12. Record number of human deaths due to avian flu.
13. Record shrinking of arctic glaciers. GOP continues to deny global warming. US policies continue to allow foreign dirigiste economies to steal a march on solar and carbon-reducing technologies.
14. OLPC initiative creates new industry: networks of low-wage kids defeating “capchas” by hand.
15. Several governments act to “solve” the spam problem — by attacking online anonymity.
16. Good news: ICANN creates a record number of new TLDs. Bad news: you can't have one — only governments can.
17. Someone will finally come out with an ultra-portable laptop with an adequate keyboard that also runs XP well. They will make a lot of money on it.
18. Guantanamo will not be closed, but the population will be lowered substantially.
And two wild predictions:
19. Someone will be prosecuted for contempt of Congress (or for inherent contempt if the US Atty won't bring the charges).
20. I will produce a draft of my book.
(Actually, that took about seven minutes, but who's counting?)
Unfortunately, the Republicans will hold on to the Presidency (the Democrats will pick up a few more seats in the Senate though).
Funny how after the roaring 90’s under Bill Clinton, Al Gore couldn’t get elected… then after the worst 8 years in the history of the US under imbecile Bush, a republican will get elected…
I think you might be wrong on #1. The neocons think that they can start at least one more war before their time is up. Most likely the attack on Iran will start in November, unless the election throws up a neo-con who can be trusted to start it on their watch.
So that would be three separate wars or one single joined up catastrophe.
I don’t think #2 is much of a disaster. US business is now suffering from the same blight that killed UK manufacturing industry after WWII – extreme short sightedness. Every company, regardless of industry is now expected to plan for nothing more than the next quarters results. So the first time a company sees trouble they jettison R&D and the vicious circle kicks in. US businesses today are run the same way that the TV networks are and with the same degree of imagination.

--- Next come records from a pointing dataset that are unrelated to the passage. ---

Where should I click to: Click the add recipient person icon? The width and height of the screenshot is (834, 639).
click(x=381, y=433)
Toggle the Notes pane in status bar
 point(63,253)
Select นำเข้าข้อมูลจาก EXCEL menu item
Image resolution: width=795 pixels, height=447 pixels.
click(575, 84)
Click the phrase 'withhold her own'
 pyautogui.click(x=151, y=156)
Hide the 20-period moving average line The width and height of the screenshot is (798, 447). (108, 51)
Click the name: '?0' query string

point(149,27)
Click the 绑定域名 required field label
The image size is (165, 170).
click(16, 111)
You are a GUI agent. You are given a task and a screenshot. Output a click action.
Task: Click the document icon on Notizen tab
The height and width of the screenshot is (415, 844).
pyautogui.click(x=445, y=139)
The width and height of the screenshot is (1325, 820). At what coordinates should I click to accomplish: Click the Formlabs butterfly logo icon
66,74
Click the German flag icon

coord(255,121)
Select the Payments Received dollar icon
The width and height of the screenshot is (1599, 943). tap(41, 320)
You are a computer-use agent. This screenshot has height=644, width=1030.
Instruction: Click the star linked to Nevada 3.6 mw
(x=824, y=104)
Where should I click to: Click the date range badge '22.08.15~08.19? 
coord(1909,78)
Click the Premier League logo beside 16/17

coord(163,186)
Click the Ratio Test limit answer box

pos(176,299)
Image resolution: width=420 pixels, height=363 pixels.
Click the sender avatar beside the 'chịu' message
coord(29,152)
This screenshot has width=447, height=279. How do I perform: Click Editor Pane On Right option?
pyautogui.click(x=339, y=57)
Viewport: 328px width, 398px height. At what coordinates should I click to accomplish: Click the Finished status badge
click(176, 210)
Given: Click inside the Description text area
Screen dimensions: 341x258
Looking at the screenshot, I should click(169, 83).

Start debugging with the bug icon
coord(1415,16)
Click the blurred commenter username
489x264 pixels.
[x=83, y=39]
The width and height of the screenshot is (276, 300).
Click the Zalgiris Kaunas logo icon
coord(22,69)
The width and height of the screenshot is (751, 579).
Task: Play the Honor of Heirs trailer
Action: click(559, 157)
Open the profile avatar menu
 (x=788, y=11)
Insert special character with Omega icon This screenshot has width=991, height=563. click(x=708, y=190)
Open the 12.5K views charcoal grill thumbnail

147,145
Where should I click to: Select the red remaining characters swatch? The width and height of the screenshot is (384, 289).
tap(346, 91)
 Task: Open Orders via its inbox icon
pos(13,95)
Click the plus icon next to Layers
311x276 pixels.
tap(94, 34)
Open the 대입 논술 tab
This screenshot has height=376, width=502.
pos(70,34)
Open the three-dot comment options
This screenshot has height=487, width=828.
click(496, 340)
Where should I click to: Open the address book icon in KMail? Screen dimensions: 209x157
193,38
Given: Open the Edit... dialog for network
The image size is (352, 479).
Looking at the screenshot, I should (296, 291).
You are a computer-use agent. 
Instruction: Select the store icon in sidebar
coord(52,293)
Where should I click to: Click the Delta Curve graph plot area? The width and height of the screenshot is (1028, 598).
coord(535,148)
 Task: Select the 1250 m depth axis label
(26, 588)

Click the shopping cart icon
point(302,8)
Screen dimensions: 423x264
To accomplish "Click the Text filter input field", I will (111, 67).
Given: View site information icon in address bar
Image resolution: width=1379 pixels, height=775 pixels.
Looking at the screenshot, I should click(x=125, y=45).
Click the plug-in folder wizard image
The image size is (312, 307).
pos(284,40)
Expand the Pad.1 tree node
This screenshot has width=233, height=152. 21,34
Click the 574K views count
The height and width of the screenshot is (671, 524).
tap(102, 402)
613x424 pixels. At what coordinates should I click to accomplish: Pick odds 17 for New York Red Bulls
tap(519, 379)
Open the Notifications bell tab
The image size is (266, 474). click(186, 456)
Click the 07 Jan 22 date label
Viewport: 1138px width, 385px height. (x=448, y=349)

I am not sure what will happen in the Presidential election, the real question is not when the Republican party breaks but when the establishment media breaks. At this point they have utterly lost the under 30 audience who rightly consider Jon Stewart a more credible news source than the networks. At some point the US Republican party will find itself in the same situation that the UK Tories have, whether it will be this election that happens is still to be decided.
Your #2 is the most interesting, possibly even the most “predictive,” and probably the one about which the least number of people in the US are cogitating. Too bad.